Out Of The Darkness Read online

Page 3


  “Haven’t figured it out yet, sweetie? I hate your whole damned family.” He stood and grabbed her wrist. She fought a squeal when he yanked her to her feet. “Listen, girl. And listen very well. I’m responsible for you now, no matter how much that pisses me off.”

  “I didn’t ask you to be.” Wounded pride had her pulling her hand back. “Just point me in the right direction and I’ll head home right now. I never asked to go to Dardanos in the first place. But no one, no one, ever considered that.”

  “Poor baby. You could have said something to your precious daddy or uncles. You didn’t have to stay in that pretty hotel, with your pretty little family all around you while you did nothing more tedious than planting your pretty little flowers and got your hair done now and then.”

  Why hadn’t she ever realized that this man hated her? He’d never looked at her quite the way he did now. “Just help me go home and I won’t bother you again. Where are we?”

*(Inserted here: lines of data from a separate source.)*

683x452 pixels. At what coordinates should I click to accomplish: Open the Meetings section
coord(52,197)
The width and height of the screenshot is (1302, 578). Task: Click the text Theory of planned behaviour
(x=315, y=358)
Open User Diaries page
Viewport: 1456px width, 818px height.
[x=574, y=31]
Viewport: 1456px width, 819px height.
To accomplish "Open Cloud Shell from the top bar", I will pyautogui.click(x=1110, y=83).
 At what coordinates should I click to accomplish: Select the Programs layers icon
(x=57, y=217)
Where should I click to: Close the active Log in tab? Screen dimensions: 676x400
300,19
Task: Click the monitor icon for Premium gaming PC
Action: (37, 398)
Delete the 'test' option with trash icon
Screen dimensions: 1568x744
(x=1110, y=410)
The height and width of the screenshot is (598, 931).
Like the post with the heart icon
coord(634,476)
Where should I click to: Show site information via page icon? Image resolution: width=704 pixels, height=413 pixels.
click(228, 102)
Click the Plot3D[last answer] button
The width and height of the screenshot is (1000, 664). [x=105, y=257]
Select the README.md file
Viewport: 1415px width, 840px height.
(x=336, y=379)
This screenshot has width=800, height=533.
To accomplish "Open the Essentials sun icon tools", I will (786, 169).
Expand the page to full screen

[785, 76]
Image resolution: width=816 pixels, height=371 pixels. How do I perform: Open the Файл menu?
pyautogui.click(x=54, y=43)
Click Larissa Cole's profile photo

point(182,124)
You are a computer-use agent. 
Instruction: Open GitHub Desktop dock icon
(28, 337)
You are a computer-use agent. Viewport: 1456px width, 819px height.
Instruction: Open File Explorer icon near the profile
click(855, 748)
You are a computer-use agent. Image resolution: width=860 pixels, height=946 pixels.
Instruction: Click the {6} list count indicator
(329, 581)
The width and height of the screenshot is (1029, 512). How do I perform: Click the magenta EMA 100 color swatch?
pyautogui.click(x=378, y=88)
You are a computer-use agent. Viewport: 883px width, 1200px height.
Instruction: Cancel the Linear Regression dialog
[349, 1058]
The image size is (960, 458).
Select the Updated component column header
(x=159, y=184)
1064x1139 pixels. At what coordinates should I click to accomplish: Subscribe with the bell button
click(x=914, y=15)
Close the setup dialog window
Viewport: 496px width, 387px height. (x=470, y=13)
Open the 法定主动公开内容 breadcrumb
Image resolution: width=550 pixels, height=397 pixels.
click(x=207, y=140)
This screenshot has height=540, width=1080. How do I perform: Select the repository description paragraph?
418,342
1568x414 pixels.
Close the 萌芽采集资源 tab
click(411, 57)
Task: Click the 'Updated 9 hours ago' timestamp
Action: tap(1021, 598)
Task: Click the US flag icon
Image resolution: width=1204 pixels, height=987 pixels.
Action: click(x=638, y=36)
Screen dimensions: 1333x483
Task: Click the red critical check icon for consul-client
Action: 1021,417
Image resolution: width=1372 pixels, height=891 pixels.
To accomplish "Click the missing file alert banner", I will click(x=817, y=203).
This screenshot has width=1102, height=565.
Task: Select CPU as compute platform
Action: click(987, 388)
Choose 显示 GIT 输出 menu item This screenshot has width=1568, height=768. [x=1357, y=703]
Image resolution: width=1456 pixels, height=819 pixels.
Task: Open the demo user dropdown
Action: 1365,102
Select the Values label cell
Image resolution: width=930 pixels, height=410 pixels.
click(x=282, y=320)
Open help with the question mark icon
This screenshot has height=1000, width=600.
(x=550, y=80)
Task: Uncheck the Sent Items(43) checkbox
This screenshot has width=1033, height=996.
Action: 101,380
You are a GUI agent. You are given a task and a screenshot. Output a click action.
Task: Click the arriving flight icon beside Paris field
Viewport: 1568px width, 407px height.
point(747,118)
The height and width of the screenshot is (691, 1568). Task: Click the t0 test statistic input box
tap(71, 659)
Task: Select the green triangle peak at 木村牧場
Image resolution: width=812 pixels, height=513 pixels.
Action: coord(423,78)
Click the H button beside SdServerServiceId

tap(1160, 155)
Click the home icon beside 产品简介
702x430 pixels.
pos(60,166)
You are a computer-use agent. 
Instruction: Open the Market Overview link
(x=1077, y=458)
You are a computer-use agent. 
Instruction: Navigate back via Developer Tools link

  “Well, we’re definitely not in Colorado anymore. At least not the one you’re probably used to.”

  She stepped away from him and his glare darkened. Hadn’t it been night when they’d been in the lobby of the hotel? It was more twilight wherever they were. “What are we going to do?”

  “Pretty baby of the family been pampered so much you can’t make a decision?”

  She spun away from him and started down the small hill they’d...landed...on. What had she done to him to bring this out of him? Why had he come to her when she’d screamed if he hated her so? Or was he somehow responsible for whatever had happened? Was that even likely? He’d done nothing to her in the year since he’d returned to Dardanos. “I’ve decided to find my own way back.”

  “Don’t be stupid, child. You think that if I show up without you it will make my life any easier?” His hand was hot and hard on her shoulder when he grabbed her. She kept walking; Cass would not let him know how he’d affected her. “Stop walking.”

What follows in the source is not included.